Tesseract is used as the OCR engine, called repeatedly by Audiveris via a JNI interface.

  1. Because of the size of their related files, just a few languages are provided by default through Audiveris installation.
    • On Windows, they are located by default in the folder for 32-bit applications: c:\Program Files (x86)\tesseract-ocr\.
      However, if Tesseract application itself has been installed from Tesseract web site, the TESSDATA_PREFIX environment variable points to the target folder. But note that Tesseract application is not needed by Audiveris, which uses a DLL library.
    • On Linux, they are located in the shareable tesseract folder /usr/share/tesseract-ocr/
  2. Additional languages can be downloaded and installed through the Audiveris bundle installer.

Application

Audiveris application program and (read-only) data are no longer directly visible.
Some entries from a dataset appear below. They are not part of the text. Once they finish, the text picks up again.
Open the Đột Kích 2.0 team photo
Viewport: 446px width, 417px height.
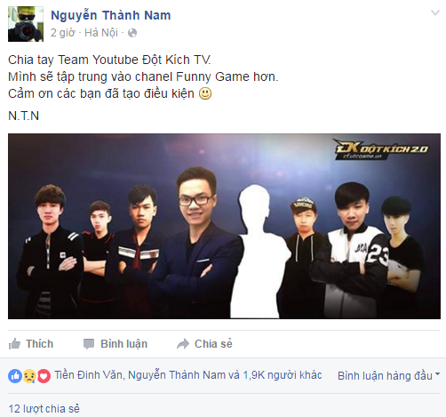(x=224, y=226)
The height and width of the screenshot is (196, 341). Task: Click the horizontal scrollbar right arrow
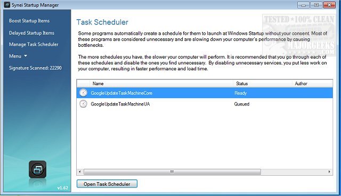329,172
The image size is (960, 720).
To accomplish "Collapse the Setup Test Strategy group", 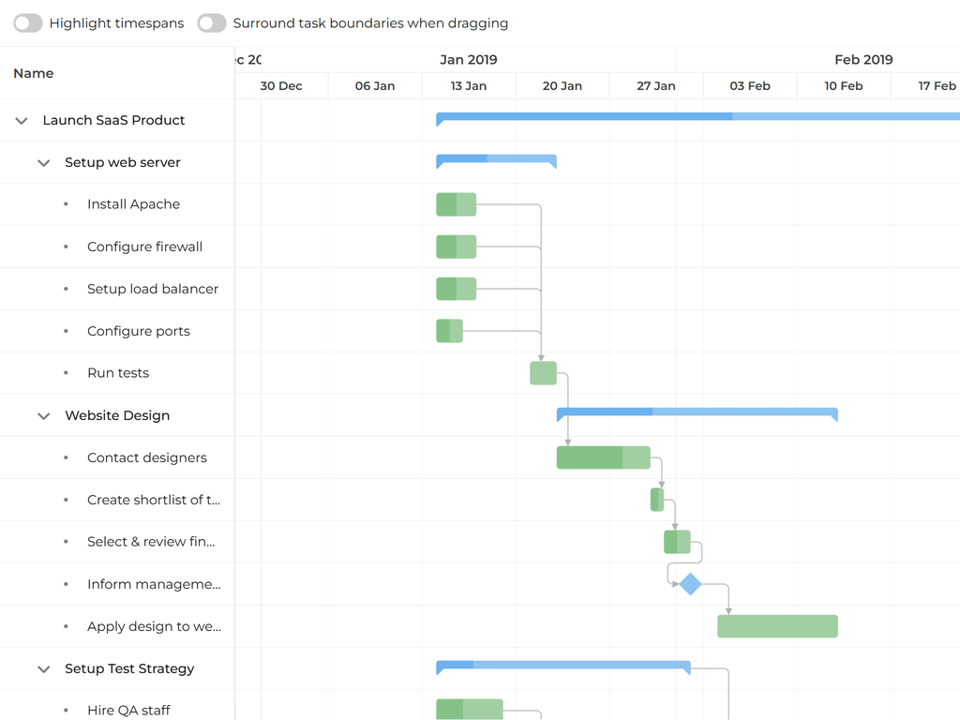I will pyautogui.click(x=43, y=669).

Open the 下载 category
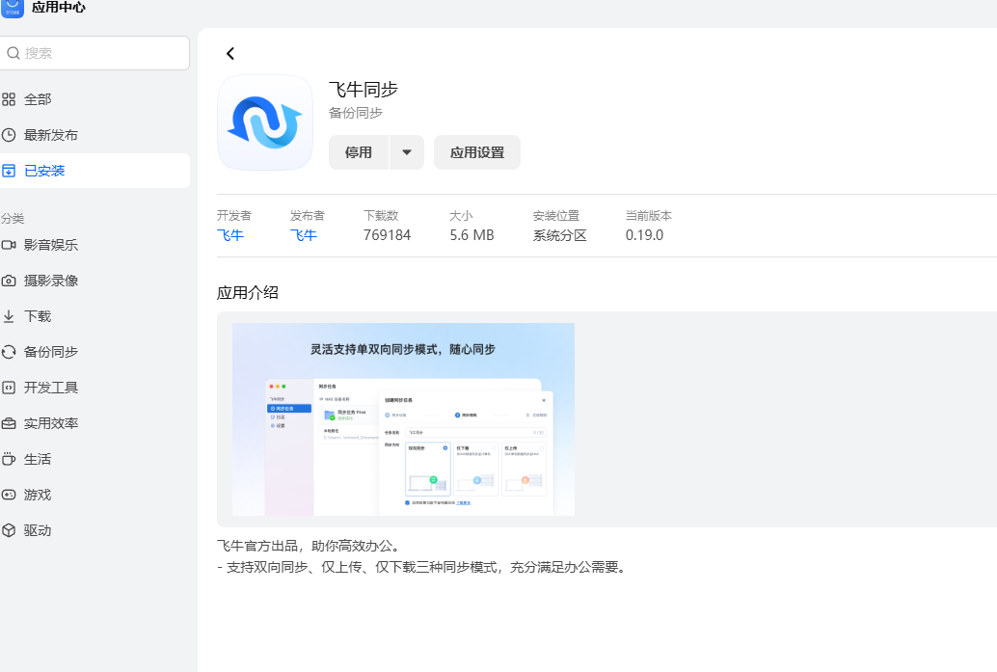click(x=38, y=316)
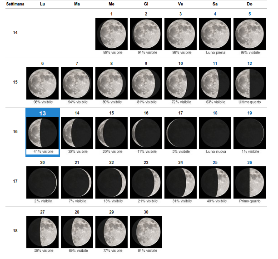
Task: Select week number 18 label
Action: [15, 231]
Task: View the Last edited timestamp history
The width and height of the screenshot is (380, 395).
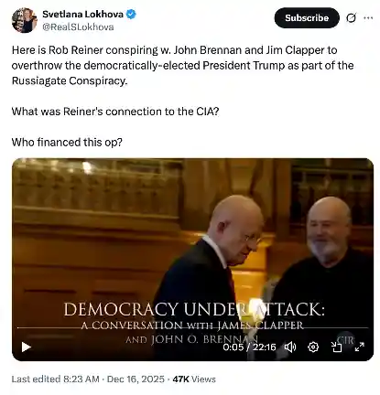Action: [55, 379]
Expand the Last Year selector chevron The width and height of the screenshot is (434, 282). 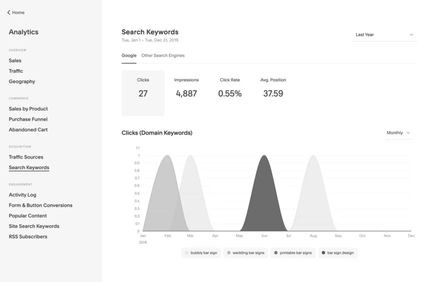pyautogui.click(x=412, y=35)
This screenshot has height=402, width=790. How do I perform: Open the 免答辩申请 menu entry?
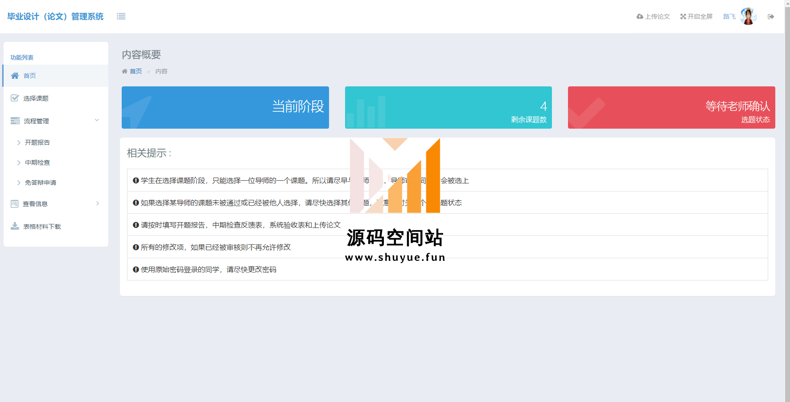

They are handled by the global Java cache, and "visible" only through the cache viewer.

For your information, this concerns the Audiveris main jar file, plus all the needed Java libraries as well as the needed resources including the OS- and ARCH-dependent JNI bridges ("jniTessBridge.dll" or "libjniTessbridge.so") to shareable native libraries.

Specific notes for Ubuntu:

  • Folder /usr/bin contains an "audiveris" executable file, a shell script to launch Audiveris application.
  • Folder /usr/share/doc/audiveris contains a "copyright" file that describes licenses and copyrights about Audiveris companions.
  • Folder /usr/share/icons/audiveris contains audiveris icon as an "audiveris.png" file.

GUI persistency

User persistency of graphic interface across applications runs.

OSRoot
Windows %APPDATA%/AudiverisLtd/audiveris/
Ubuntu ~/.audiveris/
Generic ???
Folder Description Content
. User interface persistency One file per frame:
aboutDialog.session.xml
mainFrame.session.xml
optionsFrame.session.xml
SampleVerifierFrame.session.xml
scoreParams.session.xml
trainerFrame.session.xml
etc...

User config

User-specific read-write configuration data (CONFIG_FOLDER), installed by Audiveris bundle installer.

OSRoot
Windows %APPDATA%/AudiverisLtd/audiveris/config/
Ubuntu ~/.config/AudiverisLtd/audiveris/
Generic $XDG_CONFIG_HOME/AudiverisLtd/audiveris/
Folder Description Content
. Configuration files run.properties
user-actions.xml
./plugins
PLUGINS_FOLDER
Javascript plugins finale-notepad.js
finale.js
musescore.js

User data

User-specific read-write data (DATA_FOLDER), installed by Audiveris bundle installer.

This also includes the folders examples and www which, stricly speaking, should be read-only application data but need to be browsable and thus could not be left packaged in the Java cache.

OSRoot
Windows %APPDATA%/AudiverisLtd/audiveris/data/
Ubuntu ~/.local/share/AudiverisLtd/audiveris/
Generic $XDG_DATA_HOME/AudiverisLtd/audiveris/
Folder Description Content
./benches
DEFAULT_BENCHES_FOLDER
Default location for results of program bench One file SCORE.bench.properties per score benched
./eval
EVAL_FOLDER
User-trained data neural-network.xml
linear-evaluator.xml
./examples
EXAMPLES_FOLDER
Examples of input images allegretto.png
autothreshold_test.JPG
batuque.png
carmen-1.png
chula.1bit.bmp
chula.png
cucaracha.png
Dichterliebe01.pdf
SchbAvMaSample.pdf
zizi.png
./print
DEFAULT_PRINT_FOLDER
Default location for score printing One file SCORE.pdf per print
./scores
DEFAULT_SCORES_FOLDER
Default location for MusicXML export One file SCORE.xml per export
./scripts
DEFAULT_SCRIPTS_FOLDER
Default location for user scripts One file SCORE.script.xml per script
./temp
TEMP_FOLDER
Temporary files audiveris.log (log file)
00n-sS-scanSystem.tif (system image)
00n-sS-gGGGG-retrieveOcrLine.tif (glyph image)
./train
TRAIN_FOLDER
Material for training
./train/samples Isolated samples One folder for samples of same sheet
./train/sheets Whole sheet glyphs One folder per sheet
./train/symbols
SYMBOLS_FOLDER
Predefined symbols based on MusicalSymbols font One file SHAPE.xml per shape
./www
DOC_FOLDER
Application documentation The whole set of Audiveris documentation, including home page and handbook.